Se desquitó de aquel retraso con creces en el Golfo. Cansado de las ruedas de prensa oficiales en el hotel de Dahrán, en Arabia Saudí, harto de pools y de manipulaciones del Pentágono, compró un jeep con otros compañeros, se hicieron con la gasolina suficiente y, 15 días antes de la invasión terrestre, entraron por su cuenta en las líneas del frente iraquí.

Las crónicas de aquellas escapadas son, junto a las de Rojo desde Bagdad, algunas de las mejores publicadas en España sobre el conflicto. Aprovechó como nadie los testimonios de los soldados hispanos en el frente para contar la verdad que no se veía en la CNN. «Fue de los primeros periodistas que entraron en Kuwait.
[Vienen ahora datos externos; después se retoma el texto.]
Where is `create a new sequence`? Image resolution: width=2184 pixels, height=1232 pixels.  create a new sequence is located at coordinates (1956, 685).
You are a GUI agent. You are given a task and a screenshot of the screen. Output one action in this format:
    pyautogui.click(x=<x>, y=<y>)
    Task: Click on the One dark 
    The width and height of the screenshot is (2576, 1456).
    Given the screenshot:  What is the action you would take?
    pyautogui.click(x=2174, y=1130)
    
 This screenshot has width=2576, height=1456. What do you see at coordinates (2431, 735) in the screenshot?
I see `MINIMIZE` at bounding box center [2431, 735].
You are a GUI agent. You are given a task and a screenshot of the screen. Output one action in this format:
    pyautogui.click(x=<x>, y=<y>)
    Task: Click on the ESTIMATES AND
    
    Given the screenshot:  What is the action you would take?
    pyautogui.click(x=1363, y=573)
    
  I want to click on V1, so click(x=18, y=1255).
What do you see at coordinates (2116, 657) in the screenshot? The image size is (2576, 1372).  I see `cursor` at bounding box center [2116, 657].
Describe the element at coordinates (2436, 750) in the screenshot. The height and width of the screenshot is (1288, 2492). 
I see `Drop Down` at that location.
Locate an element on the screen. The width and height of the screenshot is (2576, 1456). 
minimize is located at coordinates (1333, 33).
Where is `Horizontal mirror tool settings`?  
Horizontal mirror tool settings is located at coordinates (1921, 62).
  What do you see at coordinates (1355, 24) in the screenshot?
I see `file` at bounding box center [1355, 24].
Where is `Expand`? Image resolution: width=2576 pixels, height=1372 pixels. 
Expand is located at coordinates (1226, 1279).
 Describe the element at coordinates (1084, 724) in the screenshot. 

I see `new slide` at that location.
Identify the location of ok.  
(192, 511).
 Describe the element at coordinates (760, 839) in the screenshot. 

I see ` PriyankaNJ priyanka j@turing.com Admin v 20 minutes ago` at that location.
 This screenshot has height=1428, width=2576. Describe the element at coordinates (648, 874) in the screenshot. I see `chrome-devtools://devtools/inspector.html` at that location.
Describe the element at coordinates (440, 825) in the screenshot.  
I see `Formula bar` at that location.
Contaba cuál fue su asombro cuando algunos soldados iraquíes salieron de una trinchera con los brazos en alto y se le rindieron», recuerda Müller. «Una pena, que, sin teléfono, no pudo contarlo en el periódico hasta el día siguiente, después de regresar a territorio saudí».

«Es un tipo muy honesto y, no sé si decirlo, atormentado por el trabajo», recuerda Carlos Toro, amigo y compañero de juventud con quien todavía discute y aprende el lenguaje y la parafernalia militar. A diferencia de Rojo, que vuelve del frente, se viste de Armani y se ríe de su sombra, Fuentes nunca deja la trinchera. Le cuesta mucho, pese a los esfuerzos de Mónica, su amor en la guerra y en el periodismo, vivir en la paz.

«No estoy y, cuando vuelva, si vuelvo, te llamaré», podía oirse en su contestador de soltero. No sé si Mónica le obligó a cambiarlo después. Fuentes siempre ha pensado cinematográficamente, en imágenes, y, como tantos otros reporteros de guerra, sufre cuando está lejos de la acción.

Mónica, a quien conoció en Roma cuando, para sacarle del infierno balcánico, el periódico le nombró corresponsal en Italia, acabó convirtiéndose en sus dedos y oídos: la mano que pule sus mejores textos, siempre apresurados, desde el frente. Juntos, se fueron a la corresponsalía en Moscú en el 96 y desde allí cubrieron las guerras caucásicas y el descalabro final de la era Yeltsin.

Quienes le negaron premios por una supuesta falta de rigor deberían repasar los análisis de Fuentes sobre los últimos meses de Yeltsin en el poder. Sueña con unos años en Jerusalén -ojalá aún llegue la oportunidad- y, para escapar del fragor, encontró un refugio en los Picos de Europa, junto a Potes. Allí escribió algunas de las mejores páginas de su último libro, ‘Rebelión. La historia de Europa’, una mirada escéptica desde el siglo XXII a la Europa que nos espera.

«He querido escribir algo así como una leyenda paralela del futuro», ha dicho. «Testimoniar un momento que probablemente nunca llegará, pero está en mi imaginación frente a la historia previsible».